A survey by the National Committee to Prevent Child Abuse found that 49% of Americans had spanked or hit their children in the last year. That was good news to the committee: It was the first time a majority of parents reported that they hadn't used corporal punishment.

A USA Today poll in April found that 67% of those surveyed agreed that "a good, hard spanking" is sometimes necessary to discipline a child. But opponents of spanking could find reason to cheer that result as well: The number was down from 84% in 1986.

Twenty-six states have banned spanking in schools. And many child-care authorities, including Dr. Benjamin Spock and Dr. T. Berry Brazelton, recommend that parents try other means of discipline before resorting to spanking.

"When you say spanking's acceptable," Fisher said, "you're including in that some parents who don't know when to stop. What starts off as a spanking can become something much more serious.
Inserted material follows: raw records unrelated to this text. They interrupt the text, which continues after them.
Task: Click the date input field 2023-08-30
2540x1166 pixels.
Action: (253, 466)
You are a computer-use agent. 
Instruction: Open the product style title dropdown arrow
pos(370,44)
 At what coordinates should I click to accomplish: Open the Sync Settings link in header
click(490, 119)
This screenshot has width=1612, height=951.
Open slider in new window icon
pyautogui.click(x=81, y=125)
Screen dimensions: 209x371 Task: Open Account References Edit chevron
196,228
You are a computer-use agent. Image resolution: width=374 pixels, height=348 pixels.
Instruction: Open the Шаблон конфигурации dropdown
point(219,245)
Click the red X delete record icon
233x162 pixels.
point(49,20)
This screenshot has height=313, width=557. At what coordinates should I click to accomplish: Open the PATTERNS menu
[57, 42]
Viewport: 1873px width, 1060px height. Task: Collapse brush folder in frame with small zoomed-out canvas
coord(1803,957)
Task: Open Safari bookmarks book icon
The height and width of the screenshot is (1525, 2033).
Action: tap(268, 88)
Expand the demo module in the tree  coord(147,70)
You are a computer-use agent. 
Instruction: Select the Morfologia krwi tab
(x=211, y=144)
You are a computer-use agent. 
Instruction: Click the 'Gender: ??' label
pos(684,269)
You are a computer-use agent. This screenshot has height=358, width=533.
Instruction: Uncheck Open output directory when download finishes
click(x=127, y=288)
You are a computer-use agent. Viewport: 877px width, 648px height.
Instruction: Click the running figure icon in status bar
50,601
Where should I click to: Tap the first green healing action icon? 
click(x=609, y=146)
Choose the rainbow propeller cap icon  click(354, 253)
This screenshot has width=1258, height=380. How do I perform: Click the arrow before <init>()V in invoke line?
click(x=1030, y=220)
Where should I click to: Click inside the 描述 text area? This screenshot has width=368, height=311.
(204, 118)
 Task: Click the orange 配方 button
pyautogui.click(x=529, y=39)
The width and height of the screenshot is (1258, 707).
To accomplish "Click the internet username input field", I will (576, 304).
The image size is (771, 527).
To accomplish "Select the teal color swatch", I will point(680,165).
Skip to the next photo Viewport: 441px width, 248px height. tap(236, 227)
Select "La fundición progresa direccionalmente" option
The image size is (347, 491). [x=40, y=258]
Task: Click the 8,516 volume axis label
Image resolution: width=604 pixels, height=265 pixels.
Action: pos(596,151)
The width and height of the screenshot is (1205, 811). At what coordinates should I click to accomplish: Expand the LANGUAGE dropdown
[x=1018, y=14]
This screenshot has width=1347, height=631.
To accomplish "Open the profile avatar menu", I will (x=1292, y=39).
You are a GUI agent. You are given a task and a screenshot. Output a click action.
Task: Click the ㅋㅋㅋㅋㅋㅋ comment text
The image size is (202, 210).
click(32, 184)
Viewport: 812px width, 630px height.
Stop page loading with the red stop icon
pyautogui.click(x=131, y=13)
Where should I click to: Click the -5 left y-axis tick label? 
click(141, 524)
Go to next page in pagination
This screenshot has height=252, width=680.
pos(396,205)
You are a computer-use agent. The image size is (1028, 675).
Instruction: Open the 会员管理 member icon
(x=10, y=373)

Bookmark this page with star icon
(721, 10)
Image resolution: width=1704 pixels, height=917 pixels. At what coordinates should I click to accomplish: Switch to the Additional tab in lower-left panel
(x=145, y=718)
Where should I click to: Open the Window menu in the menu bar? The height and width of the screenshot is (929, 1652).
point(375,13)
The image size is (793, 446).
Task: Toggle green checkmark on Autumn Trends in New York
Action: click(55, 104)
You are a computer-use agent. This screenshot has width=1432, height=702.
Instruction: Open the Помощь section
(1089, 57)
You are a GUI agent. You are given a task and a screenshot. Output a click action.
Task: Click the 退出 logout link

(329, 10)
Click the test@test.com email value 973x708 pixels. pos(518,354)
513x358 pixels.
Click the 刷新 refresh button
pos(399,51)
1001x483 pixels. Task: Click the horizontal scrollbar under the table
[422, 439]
"We've grown to feel (that) hitting a child doesn't hurt them, that it runs right off their back," she added. "And that is not true. The emotional scars are the ones that don't heal."

But Americans traditionally have viewed spanking as an appropriate, effective form of discipline that doesn't hurt anyone in the long run.

"Let's go back and look at the percentage of the population that's been spanked," Hodge said. "I was spanked. I didn't turn out to be a violent psychopath."

In addition, many parents are suspicious of any hint that government--in the person of a police officer or a social worker--is intruding in the home and limiting a parent's right to raise a child as the family sees fit.

When a USA Today call-in survey last April asked if parents should be prohibited by law from spanking their children, 87% of the callers said no.

"The child-advocate forces are in some cases the most overzealous organizations I've ever seen in my life," Hodge said. "I don't want to see these zealots coming in and tearing families apart because a child was spanked."

Haeuser said children must be protected--even if parents protest. "Physical punishment has been handed down from one generation to the next. We've been very respective of parental privacy, but it's time we intervene."

Haeuser, who campaigns against spanking, concedes that she administered occasional spankings in her own home. "I had four children in five years, so I know a little something about stress," she said. "I spanked on occasion. And I cried afterward."